In a 2019 interview, Warryn spoke directly about it. He had gotten engaged at 23, knowing he was not ready, telling himself, “I know I got all this sexual inventory. I know I got all this stuff. But I’ll be fine if I get married and just settle down.”
He was wrong and eventually admitted it to Erica himself. Warryn was clear that the blame was his, not Erica’s, even though she had discussed her own role in the breakdown publicly in an episode of “Tamron Hill Show” that same year.
What he did acknowledge was that Erica’s touring schedule had fed his insecurity, “What happened was, my wife was on the road so much, after a while, I just felt like I was missing her. So, I said, ‘I need you to come home.'”
But Erica had two years of contracted dates she could not cancel. His response to that, by his own account, was indefensible:
“But my arrogance said, ‘No, I want you to come home.’ And since you ain’t coming home, I’ma go do this [sic].”
Rebuilding took more than a conversation. Warryn described marriage counseling with their pastor as the turning point, but the hardest moment was something his pastor arranged.
“This is crazy when I even think about it. He made me, my wife, and one of the women at the time, we all sat, in a room together, with him and we all talked,” the producer explained.
This other woman had been pregnant during the sit-down, though she did not have the baby, and Warryn had a daughter, Krista Nicole Campbell, with Erica, who was about eight months old at the time.
They also made it through, but the producer said his pastor’s final lesson stayed with him. Holding a small hand towel, the pastor told Warryn that getting through the situation was not the question, but whether he could endure what came next:
“It’s about whether or not you can endure the squeeze. Because you’re going to be squeezed all around.”
Erica forgave him completely about a year and a half later. They were in a studio session when she walked over and told him she was not angry anymore. He started crying.
Two Sisters, Two Very Different Endings
Although it looked like the sisters had worked out their relationships, 2026 has changed a few things. First, whatever the road cost them, Erica and Warryn arrived somewhere most couples do not.

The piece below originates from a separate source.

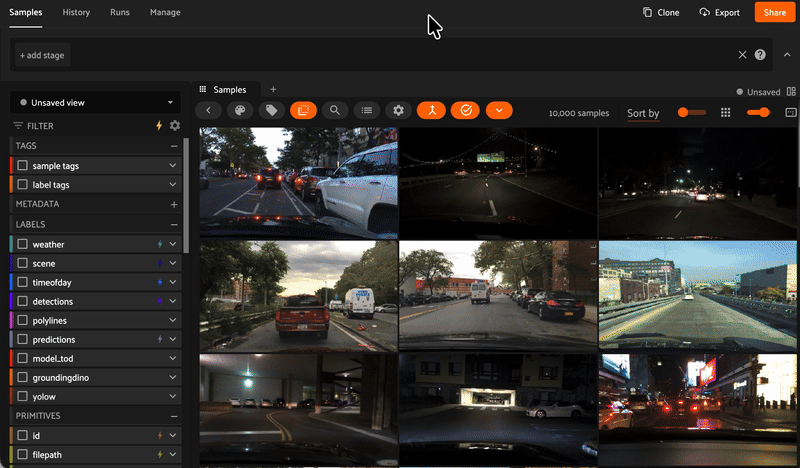Tick the sample tags checkbox
Screen dimensions: 800x468
tap(22, 166)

On May 16, the couple renewed their vows at California Worship Center in San Fernando, California, celebrating 25 years of marriage. Aside from Krista Nicole, they share two other children: Warryn III and Zaya Monique Campbell.
But Tina and Teddy’s story ended differently. Around a month earlier, on April 13, Teddy filed for divorce in Los Angeles County Superior Court, according to TMZ.
The filing cited irreconcilable differences, with the couple having been separated since June 2024 after more than two decades of marriage that began on August 12, 2000.
Still, they share five children in total: Cierra, Teddy’s daughter from a previous relationship, adult daughters Laiah Simone and Meelah Jane Campbell, and two minors, Glendon Theodore Campbell II, 16, and Santana Campbell, 13.
Teddy has requested child visitation rights for the two younger children, with spousal support listed as a matter for future determination.
And as for Mary Mary, Tina and Erica announced the album “Still Thankful” this past January, their first record together in nearly 15 years. So, despite what life has put them through, it looks like the gospel queens will keep bringing music and faith together for their fans.